**Supplied text:**
........

I have observed that, contrary to the situation 15 years ago, there is now very friendly cooperation between Canadian Parents for French, on the one hand, and the Fédération des communautés francophones et acadienne du Canada and the Commission nationale des parents francophones Inc., on the other. I was struck by the fact that Jim Shea, of Canadian Parents for French, sat on the steering committee preparing for the Sommet des communautés francophones et acadiennes, which was held last weekend. People for Canadian Parents for French attended the conference of the Commission nationale des parents francophones Inc. So there is a communication network.

I know that the people from Canadian Parents for French are aware of the problem. I don't believe we should address this question from the standpoint of raiding. I don't believe they see it that way. However, they are trying to address the question in terms of sharing resources. By associating, they have more opportunities in terms of buying books, promoting artists' tours, organizing cultural events and so on. In my conversations with the people from Canadian Parents for French, I got the impression that they were doing that in the greatest respect for the needs of the schools of the French-speaking community. Perhaps you have more details than I do on that point, but that's my impression.

10:25 a.m.

Conservative

The Chair Conservative Steven Blaney

Thank you very much, Mr. Nadeau.

10:25 a.m.

Bloc

Richard Nadeau Bloc Gatineau, QC

It's already over, Mr. Chairman!

Thank you very much, Commissioner.

10:25 a.m.

Conservative

The Chair Conservative Steven Blaney

We now move on to Mr. Chong.

10:25 a.m.

Conservative

Michael Chong Conservative Wellington—Halton Hills, ON

Thank you, Mr. Chairman.

I would like to discuss the future of the two official languages in Canada, because I believe we have a major problem in Canada.

I think statistics show that the number of unilingual francophones in Canada is declining as a percentage of the population. That's the broad trend.

10:25 a.m.

Commissioner of Official Languages, Office of the Commissioner of Official Languages

10:25 a.m.

Conservative

Michael Chong Conservative Wellington—Halton Hills, ON

I'm talking in terms of the two official languages, not in terms of allophones and other Canadians whose first language is something other than those two official languages. The view in the country in terms of the two official languages and the broad trends is that French is in decline and English is on the rise.

That's been the broad trend over the last 100 years, and it is still going on. The number--optimistically, and giving us cause for hope--of bilingual speakers is also on the rise. However, we have a big, broad problem here, which is that the federal government, its institutions, its agencies, its crown corporations, its areas of direct administration are officially bilingual, but the reality on the ground in the country is that the vast majority of Canadians are not bilingual.

........

**Exercise tasks:**
1. Summarize the committee hearing excerpt in two sentences.
2. Select each line of the records that contains the word "This".

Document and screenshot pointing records
........

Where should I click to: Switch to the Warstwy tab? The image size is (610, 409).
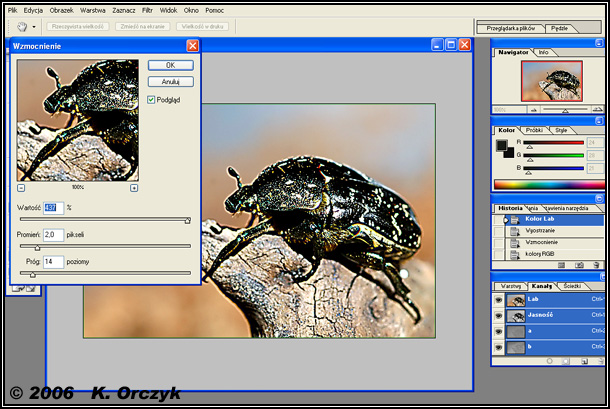click(511, 286)
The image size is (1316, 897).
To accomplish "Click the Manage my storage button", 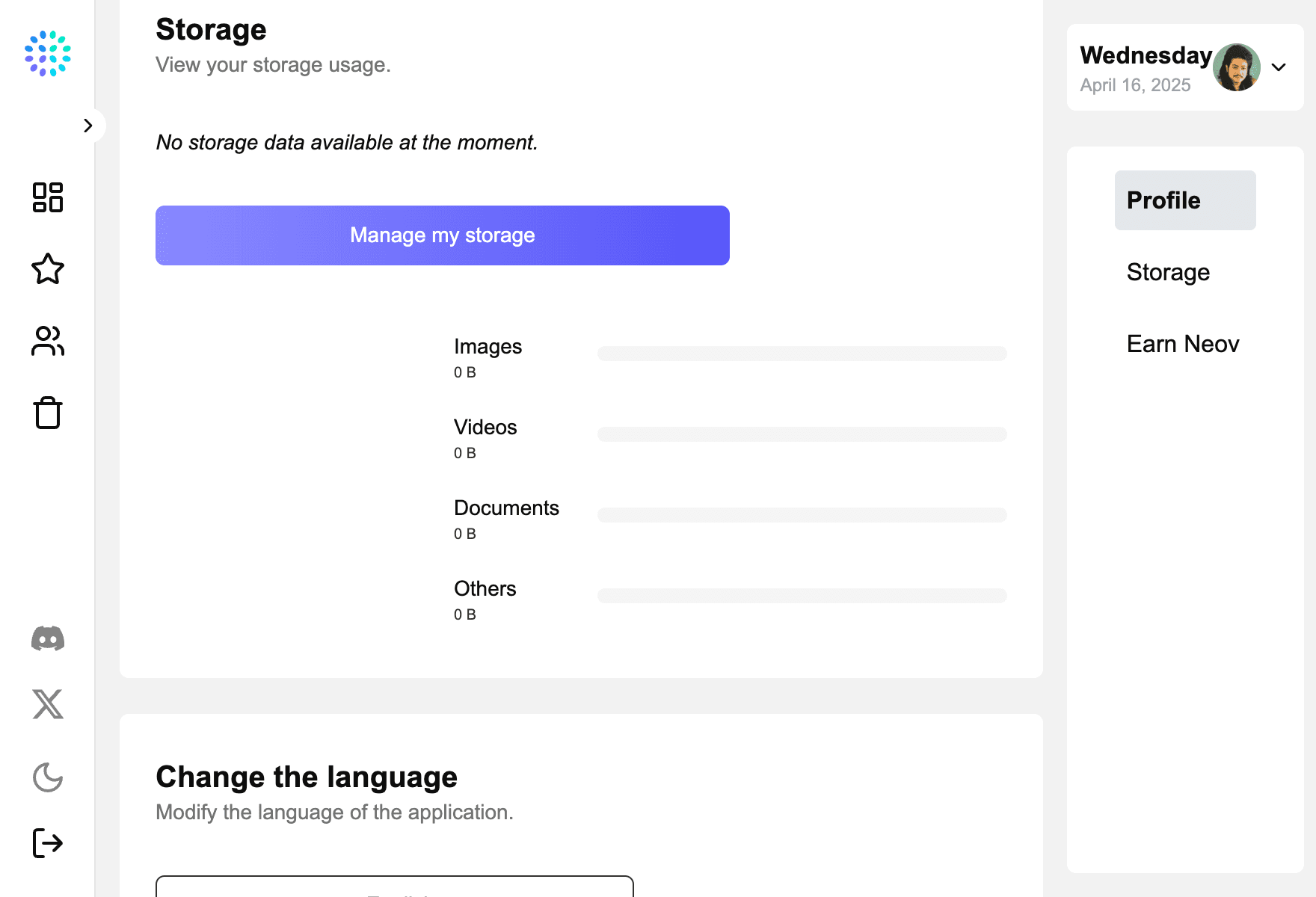I will tap(442, 235).
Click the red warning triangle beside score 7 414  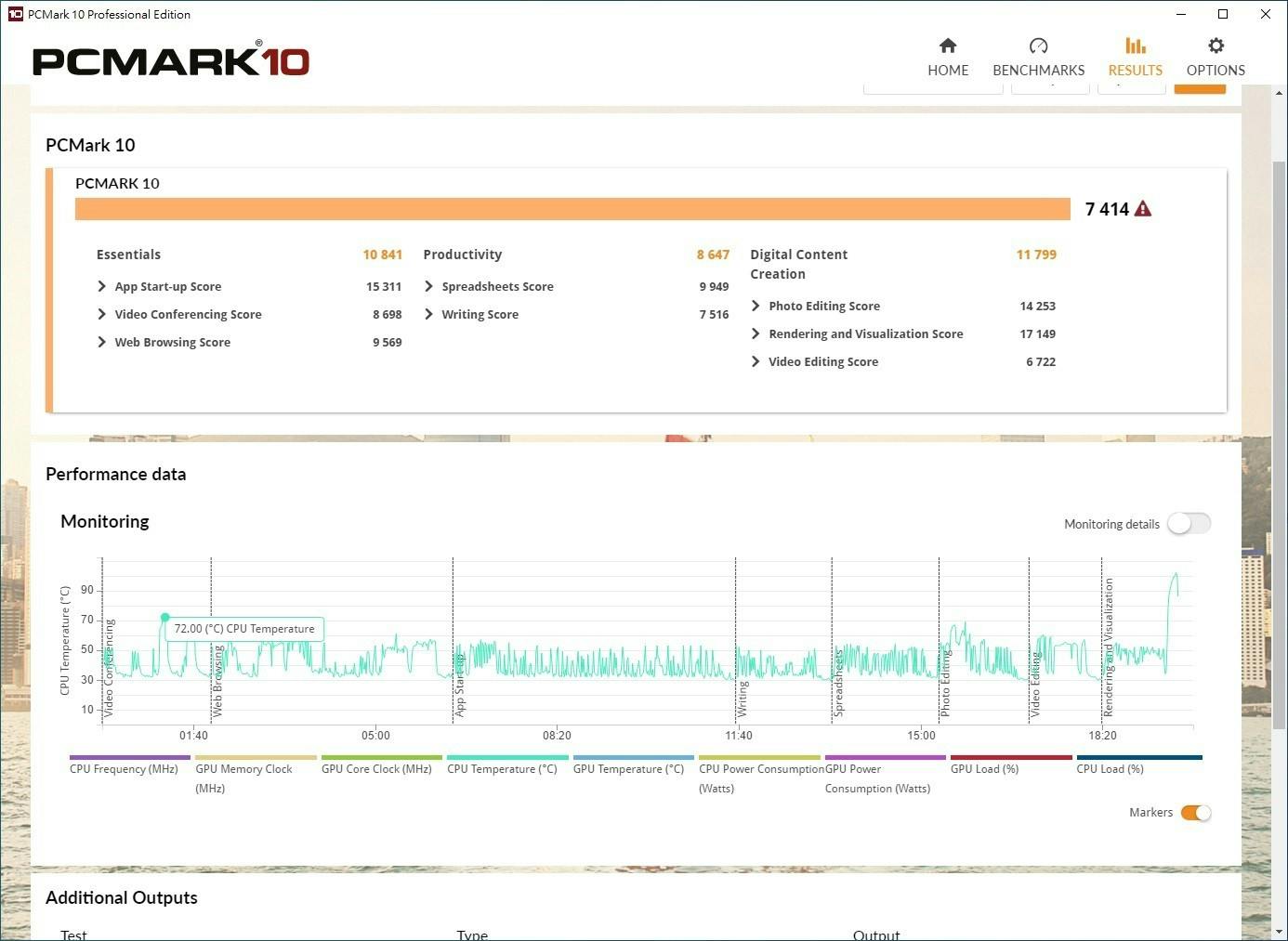tap(1143, 209)
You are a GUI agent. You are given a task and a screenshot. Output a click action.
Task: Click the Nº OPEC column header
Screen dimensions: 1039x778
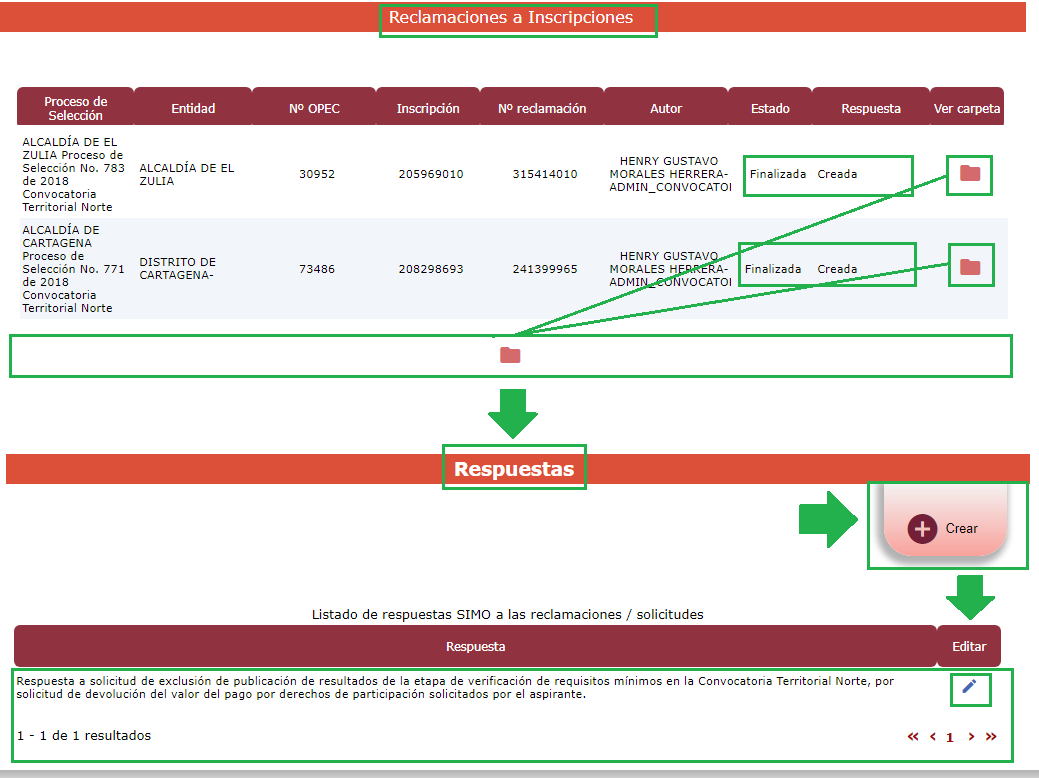pyautogui.click(x=314, y=108)
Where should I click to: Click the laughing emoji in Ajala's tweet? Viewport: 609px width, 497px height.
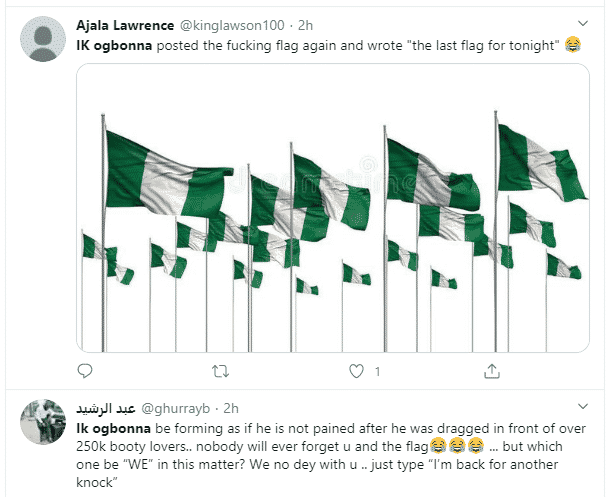pyautogui.click(x=572, y=44)
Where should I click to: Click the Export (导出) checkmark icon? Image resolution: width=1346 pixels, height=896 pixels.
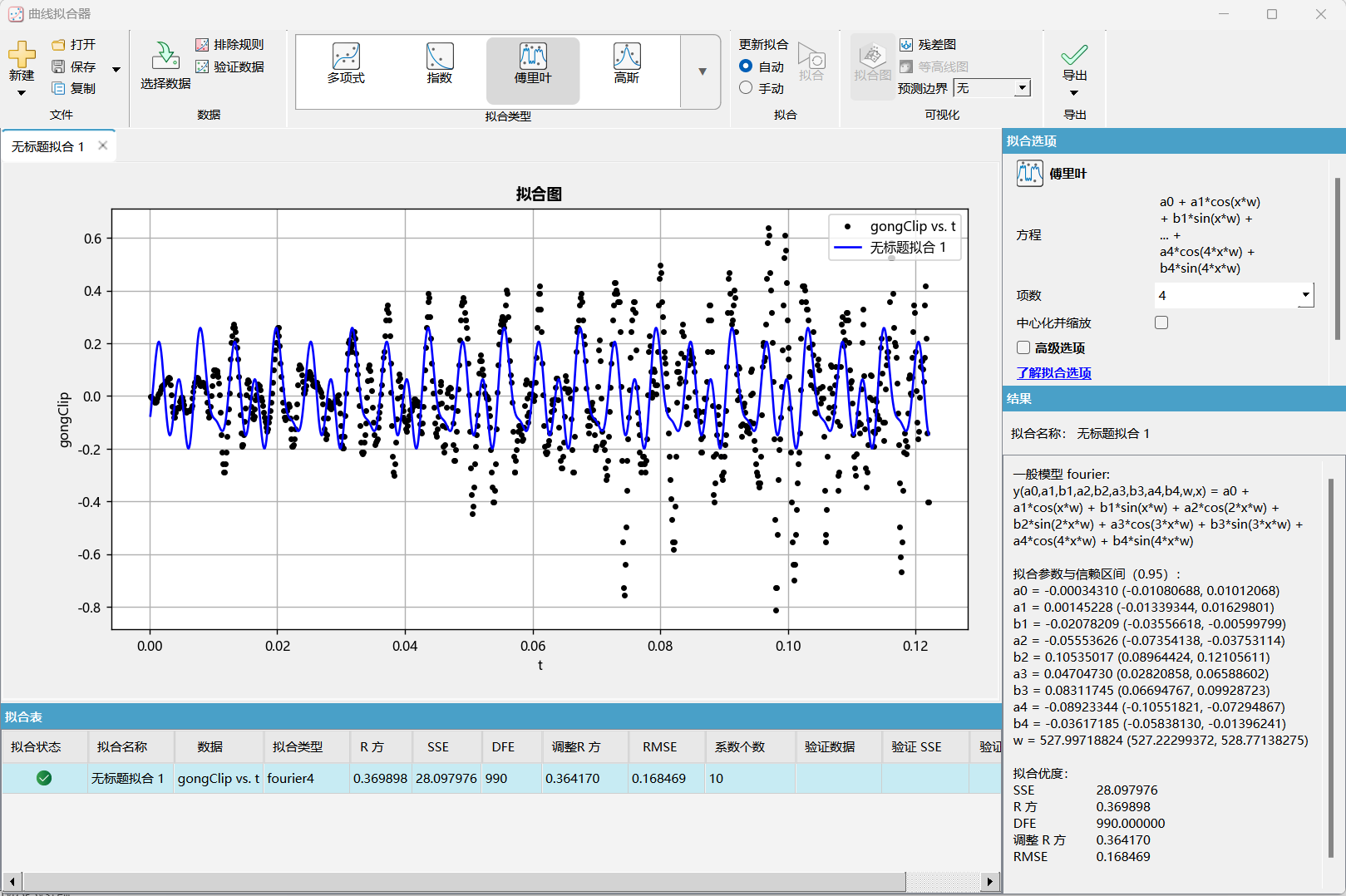coord(1074,56)
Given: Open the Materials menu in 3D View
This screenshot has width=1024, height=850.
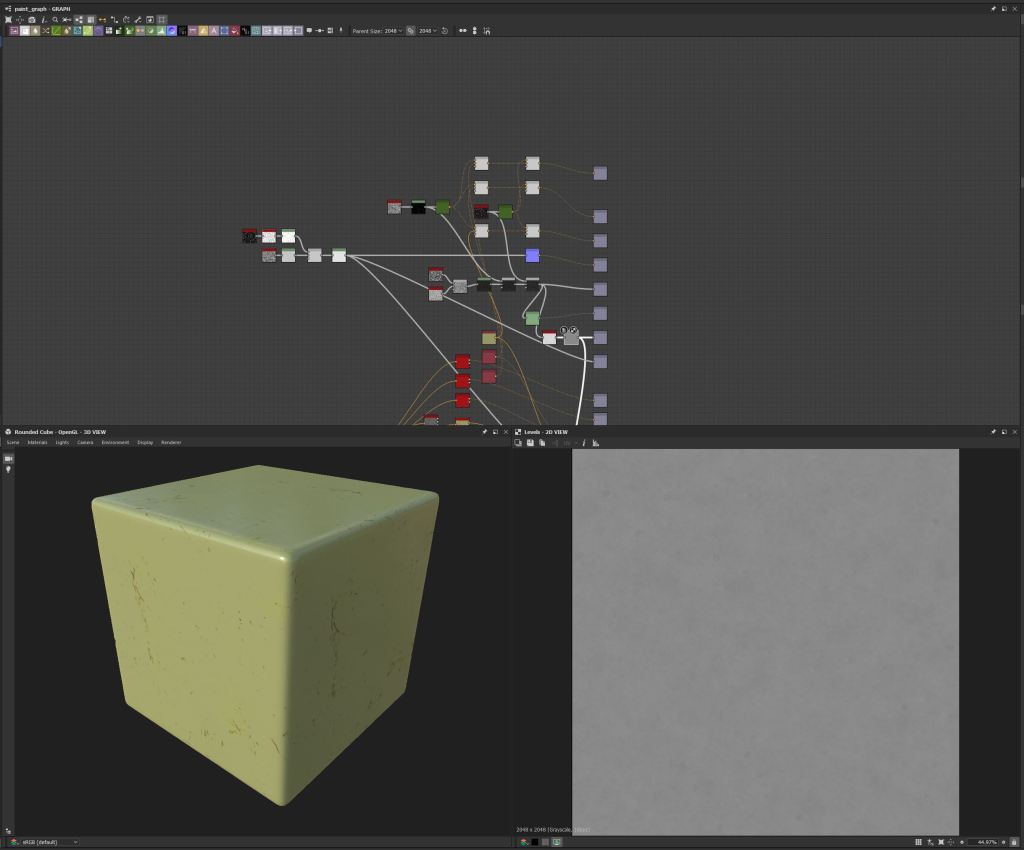Looking at the screenshot, I should coord(37,442).
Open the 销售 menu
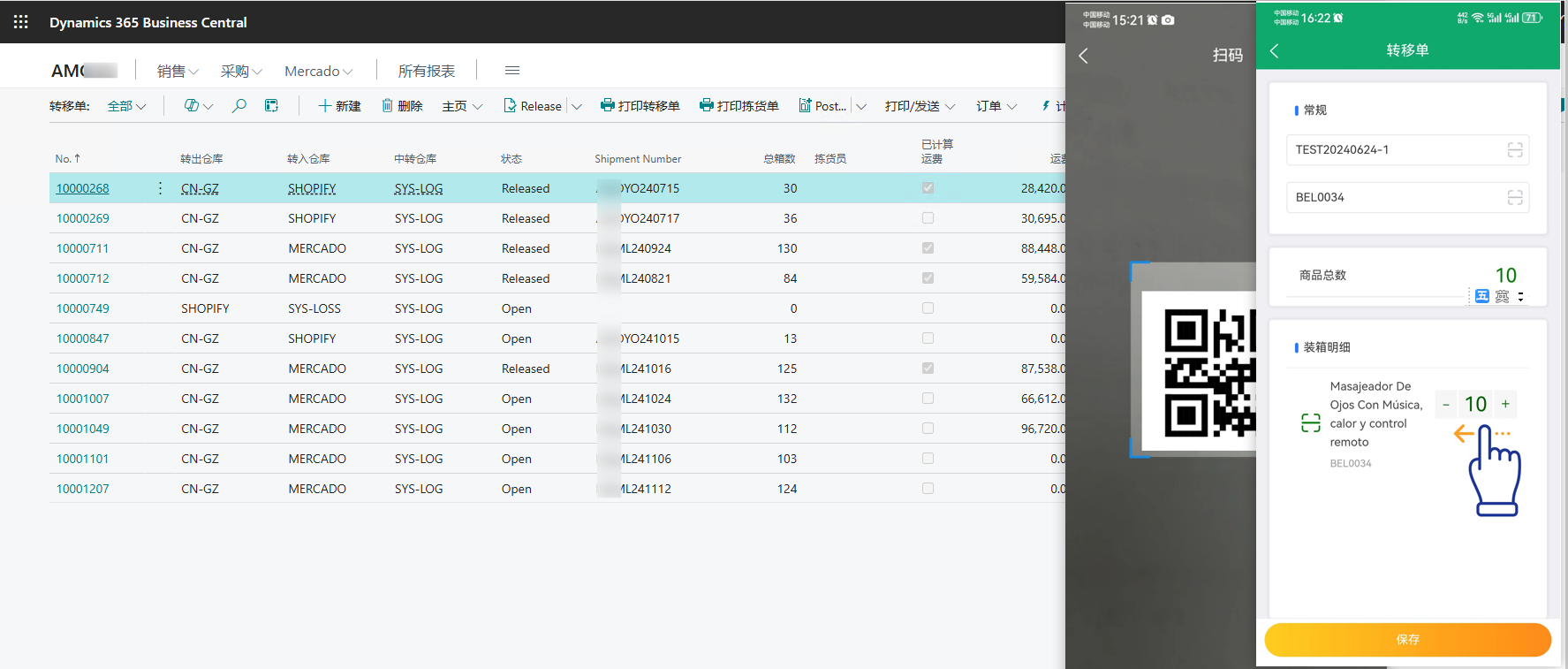Viewport: 1568px width, 669px height. pyautogui.click(x=177, y=71)
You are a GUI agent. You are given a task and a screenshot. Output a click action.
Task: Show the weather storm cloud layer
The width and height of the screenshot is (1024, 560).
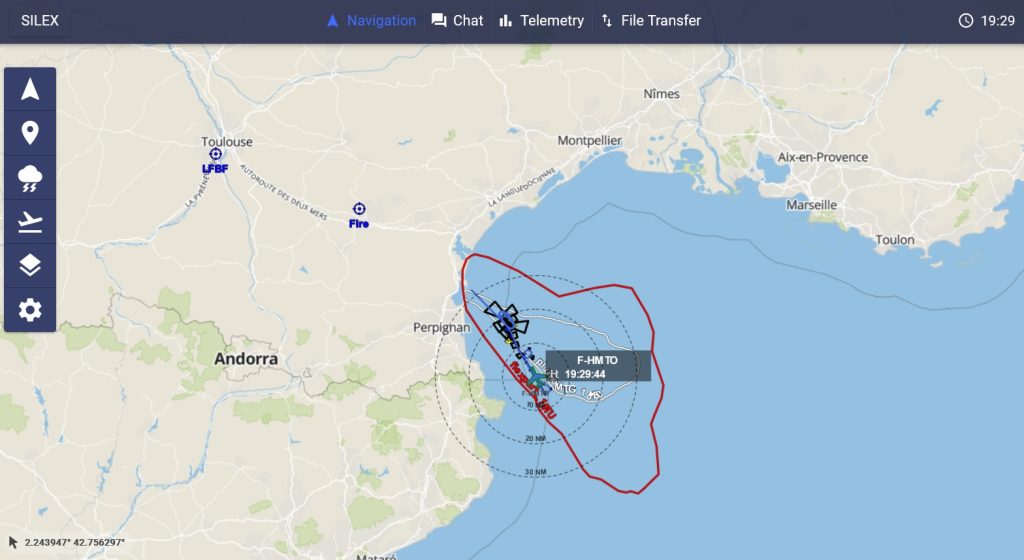(30, 178)
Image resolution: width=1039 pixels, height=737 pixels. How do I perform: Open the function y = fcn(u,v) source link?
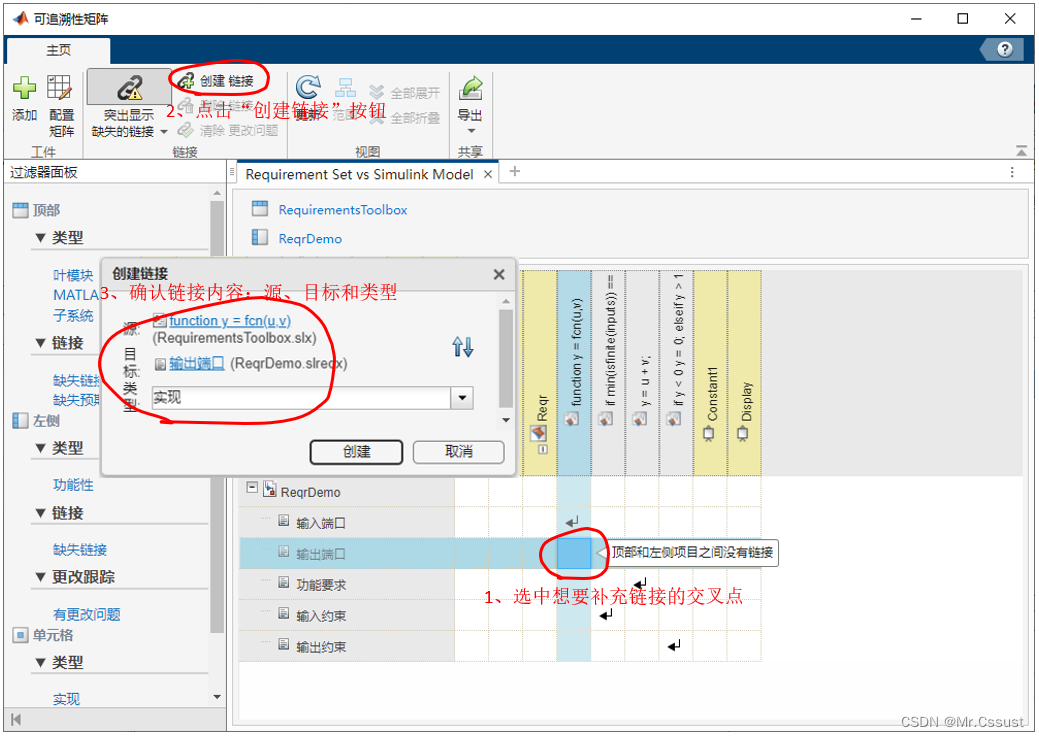pos(229,321)
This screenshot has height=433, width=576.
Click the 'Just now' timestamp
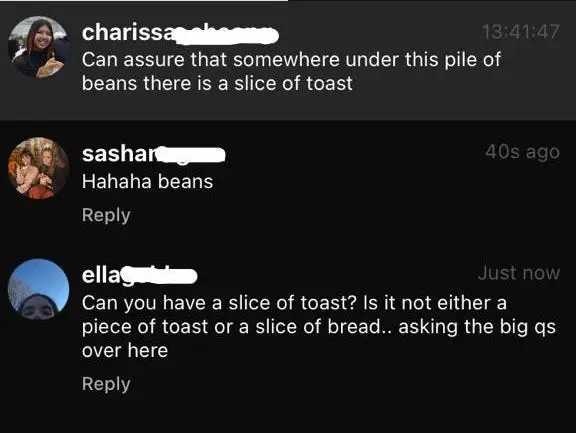tap(519, 273)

........

**Task-by-task outputs:**
1. The commissioner describes friendly cooperation between Canadian Parents for French and francophone groups, and says the organization seeks to share resources while respecting the needs of French-speaking schools. Michael Chong then warns that French is declining and English rising in Canada, and that while federal institutions are officially bilingual, the vast majority of Canadians are not.

2.
This screenshot has width=1024, height=850.
This screenshot has height=433, width=576.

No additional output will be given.